Rosales-Alexander José Luis, Balsalobre Aznar Jerónimo, Magro-Checa César
Rheumatology Department, Hospiten Ramblas, Santa Cruz de Tenerife.
Rheumatology Department, San Cecilio University Hospital, Granada, Spain.
Open Access Rheumatol. 2014 May 8;6:39-47. doi: 10.2147/OARRR.S39039. eCollection 2014.

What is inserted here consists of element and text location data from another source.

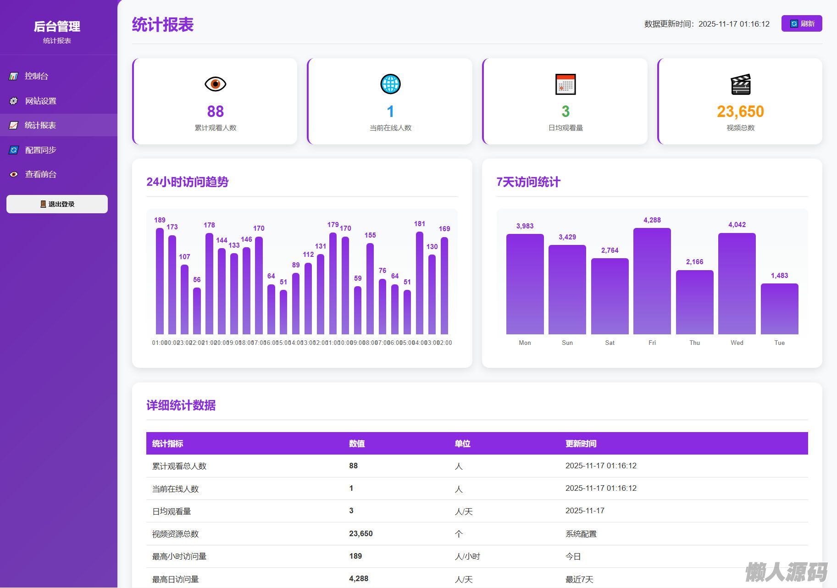This screenshot has height=588, width=837.
Task: Click the clapperboard icon for total videos
Action: pyautogui.click(x=740, y=84)
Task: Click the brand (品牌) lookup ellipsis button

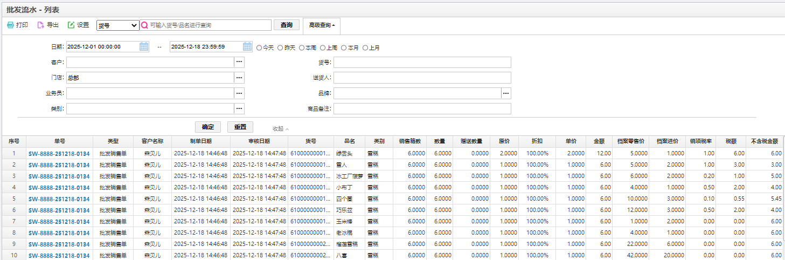Action: click(506, 93)
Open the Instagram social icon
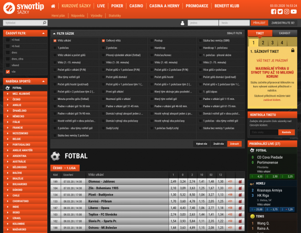 [287, 12]
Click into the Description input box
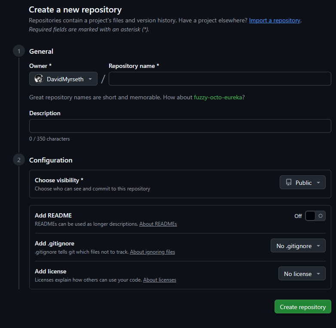Screen dimensions: 336x328 click(x=180, y=126)
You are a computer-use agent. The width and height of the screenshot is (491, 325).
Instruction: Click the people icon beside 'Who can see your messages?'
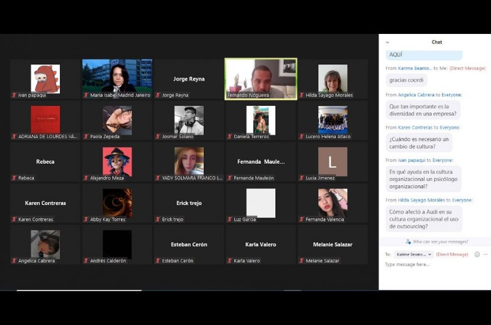click(x=408, y=242)
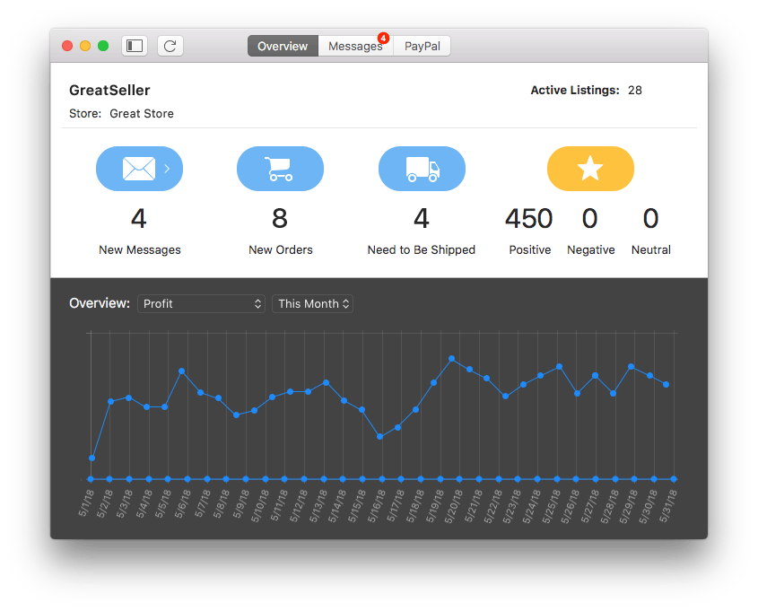This screenshot has width=758, height=611.
Task: Click the lowest data point at 5/1/18
Action: click(x=91, y=458)
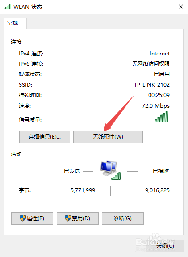Open 无线属性(W) wireless properties

[108, 137]
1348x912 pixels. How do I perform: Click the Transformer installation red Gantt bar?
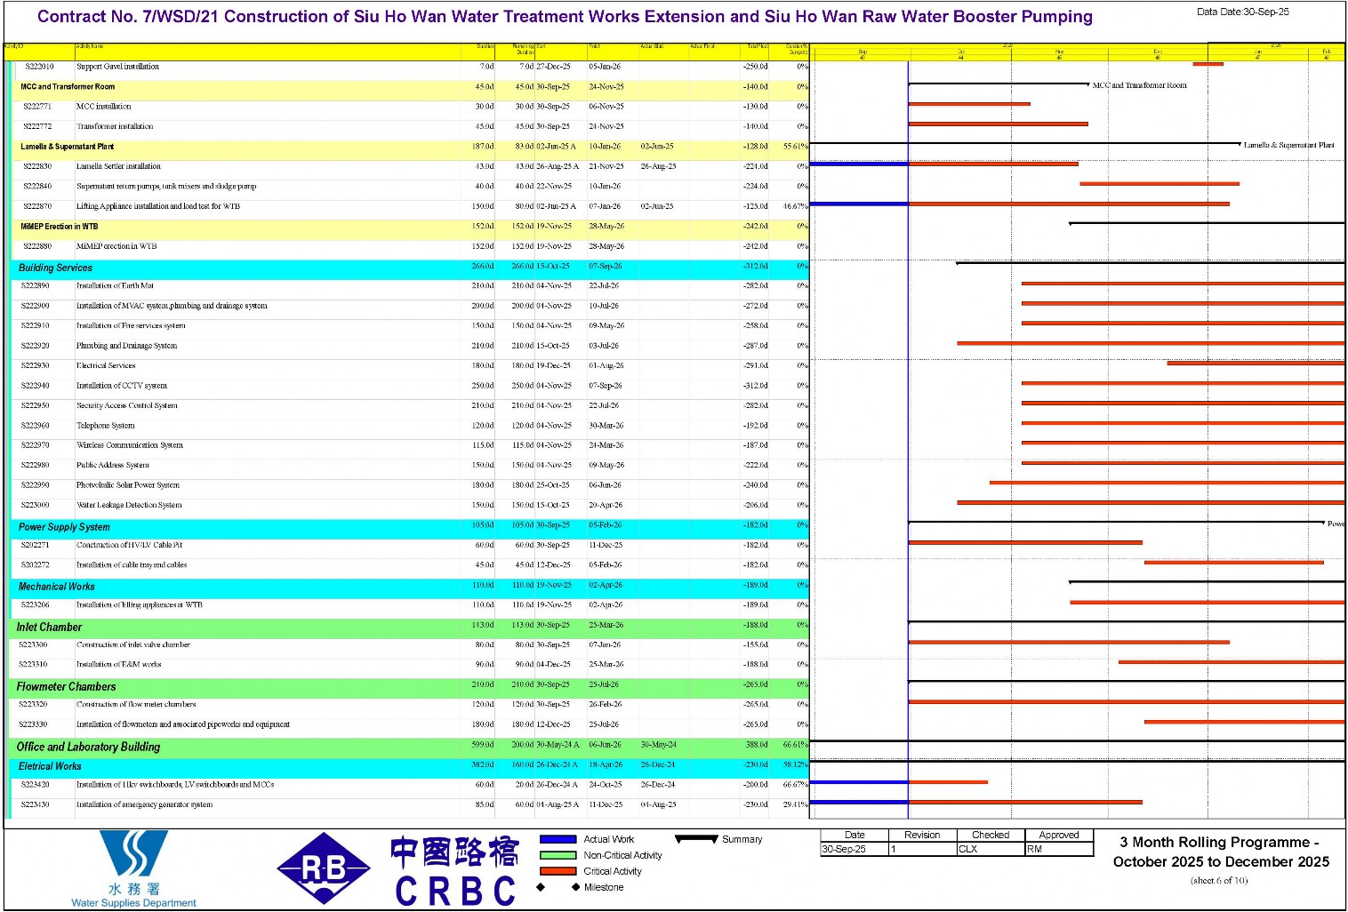998,124
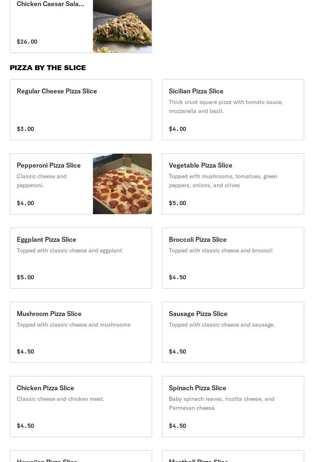Open the Regular Cheese Pizza Slice item
This screenshot has width=314, height=462.
[81, 110]
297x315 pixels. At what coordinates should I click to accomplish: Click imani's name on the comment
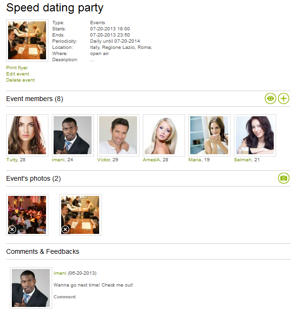[x=60, y=273]
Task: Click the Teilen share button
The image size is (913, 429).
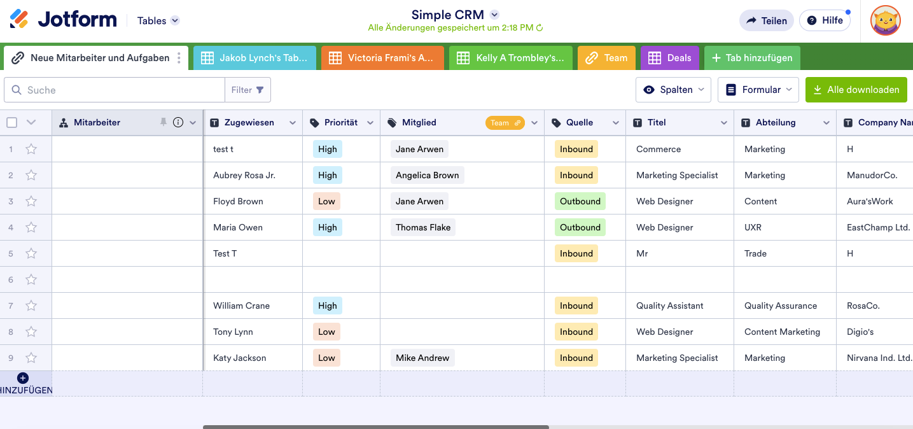Action: click(x=766, y=20)
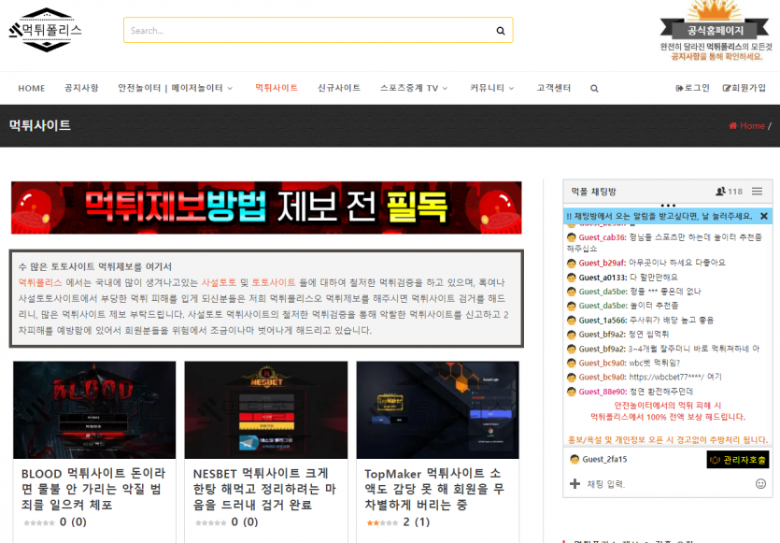Screen dimensions: 780x543
Task: View chat participant count icon
Action: [720, 191]
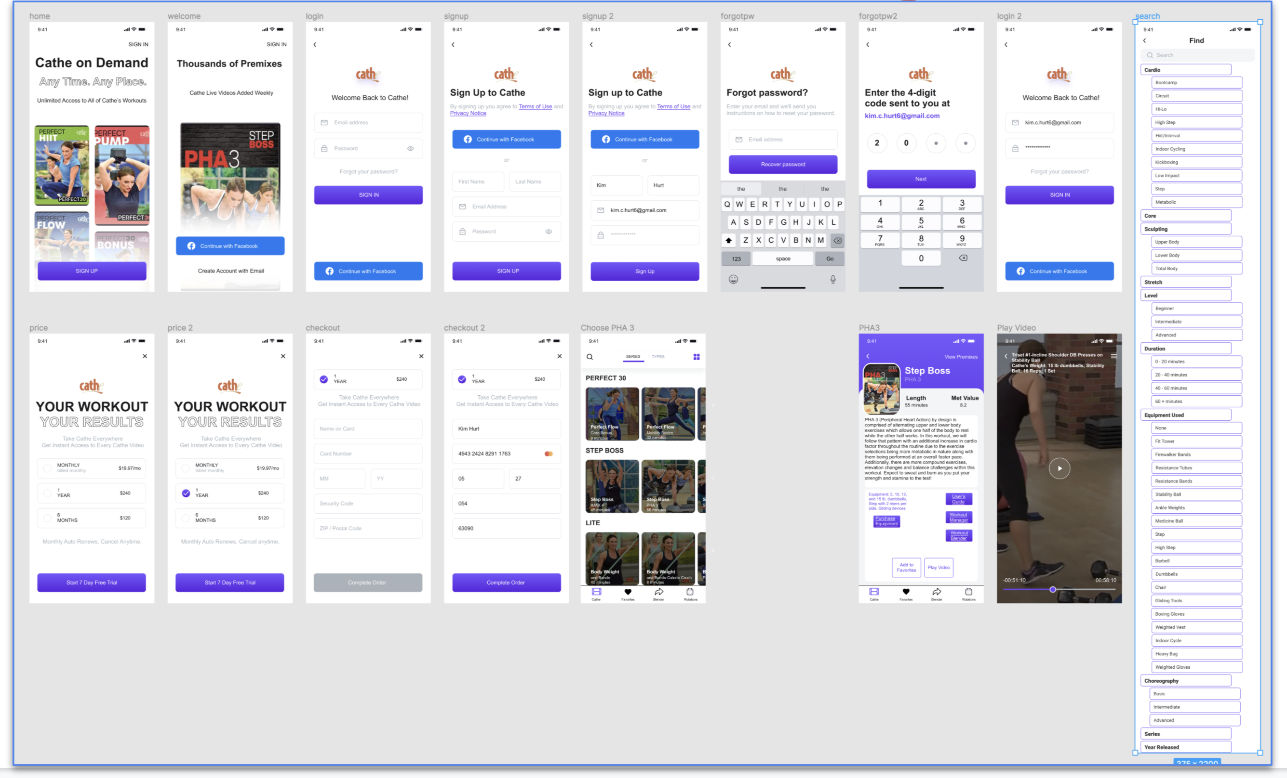
Task: Select the SERIES tab
Action: click(x=633, y=357)
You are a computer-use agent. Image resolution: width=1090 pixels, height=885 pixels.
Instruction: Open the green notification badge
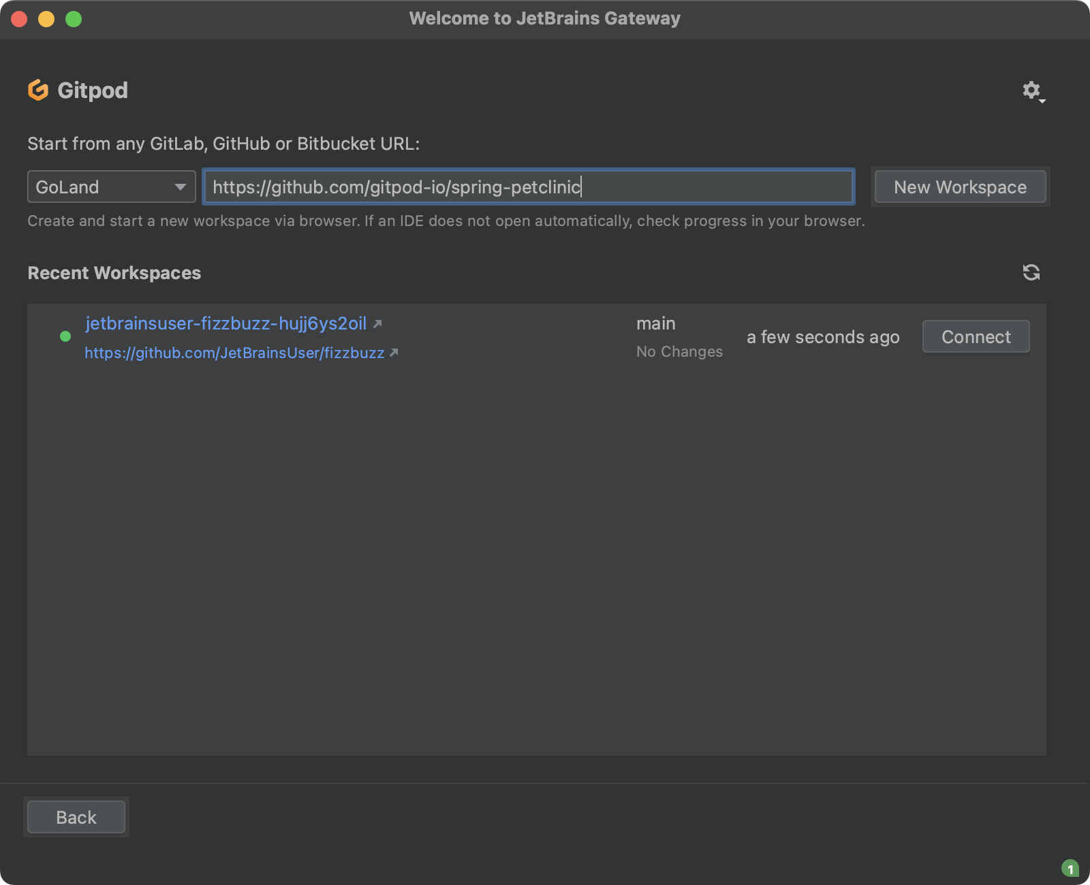pos(1070,869)
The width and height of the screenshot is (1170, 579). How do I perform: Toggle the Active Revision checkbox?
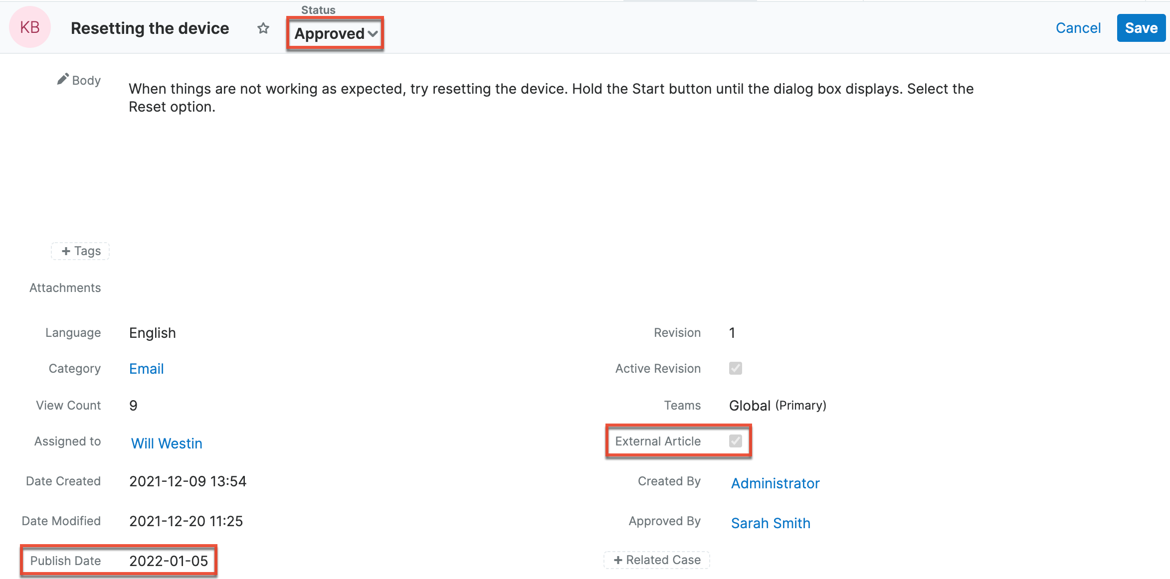pos(735,368)
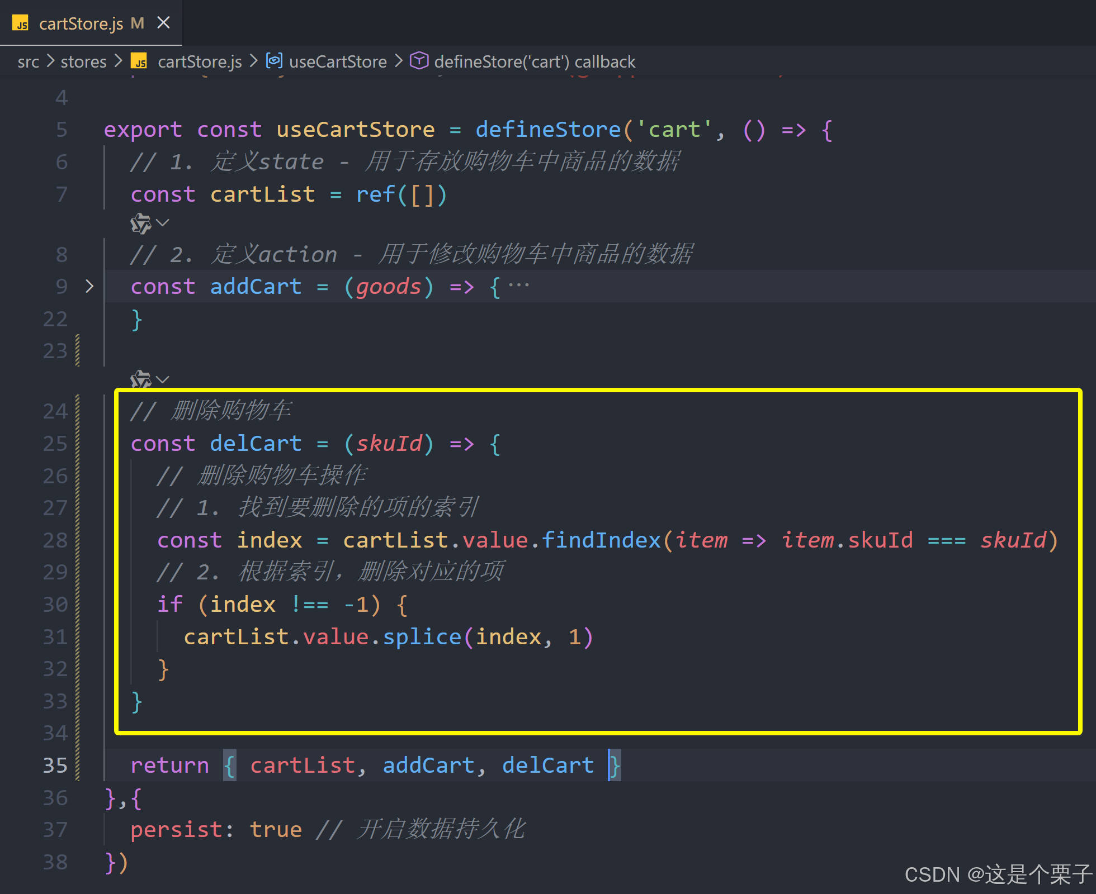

Calcium pyrophosphate dihydrate crystal deposition disease (CPPD) is an inflammatory arthritis produced by the deposition of calcium pyrophosphate (CPP) crystals in the synovium and periarticular soft tissues. It is the third most common inflammatory arthritis. Diagnosis is suspected on the basis of the clinical picture and radiographic/laboratory findings. The reference standard for the diagnosis of CPPD is based on the identification of CPP crystals in synovial fluid by light microscopy, compensated polarized light microscopy, or phase contrast microscopy. Most treatment approaches for CPPD are based upon clinical experience and not upon controlled trials. They range - depending on the subtype and the characteristics of symptoms - from no treatment to interleukin-1 blockade antibodies or specific therapy for an underlying disease. This review summarizes all we know so far about the diagnosis and management of CPPD.
焦磷酸钙二水合物晶体沉积病(CPPD)是一种由焦磷酸(CPP)晶体沉积于滑膜和关节周围软组织而引起的炎性关节炎。它是第三常见的炎性关节炎。根据临床表现及影像学/实验室检查结果怀疑诊断。CPPD诊断的参考标准基于通过光学显微镜、补偿偏振光显微镜或相差显微镜在滑液中鉴定CPP晶体。CPPD的大多数治疗方法基于临床经验而非对照试验。根据亚型和症状特点,治疗方法从无需治疗到使用白细胞介素-1阻断抗体或针对基础疾病的特异性治疗不等。本综述总结了目前我们对焦磷酸钙二水合物晶体沉积病的诊断和管理的所有了解。